Perspective. I need to get perspective. It's not an earthquake or a crazed gunman or a nuclear meltdown, is it? On the scale of disasters, this is not huge. _Not _huge. One day I expect I'll look back at this moment and laugh and think, _Haha, how silly I was to worry—_

Stop, Lucy. Don't even try. I'm not laughing—in fact, I feel sick. I'm walking blindly around the hotel ballroom, my heart thudding, looking fruitlessly on the patterned blue carpet, behind gilt chairs, under discarded paper napkins, in places where it couldn't possibly be.

I've lost it. The only thing in the world I wasn't supposed to lose. **My engagement ring**.

To say this is a special ring is an understatement. It's been in Natsu's family for three generations. It's this stunning emerald with two diamonds, and Natsu had to get it out of a special bank vault before he proposed. I've worn it safely every day for three whole months, religiously putting it on a special china tray at night, feeling for it on my finger every thirty seconds...and now, the very day his parents are coming back from the States, I've lost it. The very same _day_.

Professor Igneel Dragneel and Grandinee Marvell-Dragneel are, at the precise moment, flying back from six months' sabbatical in Chicago. I can picture them now, eating honey-roasted peanuts and reading academic papers on their his'n'hers Kindles. I honestly don't know which of them is more intimidating.

Him. He's so sarcastic.

No, her. With all that frizzy hair and always asking you questions about your views on feminism.

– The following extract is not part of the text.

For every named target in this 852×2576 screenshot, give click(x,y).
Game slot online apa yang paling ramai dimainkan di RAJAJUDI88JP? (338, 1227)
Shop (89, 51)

Okay, they're both bloody scary. And they're landing in about an hour, and of course they'll want to see the ring—

No. Do not hyperventilate, Lucy. Stay positive. I just need to look at this from a different angle. Like...what would Poirot do? Poirot wouldn't flap around in panic. He'd stay calm and use his little gray cells and recall some tiny, vital detail which would be the clue to everything.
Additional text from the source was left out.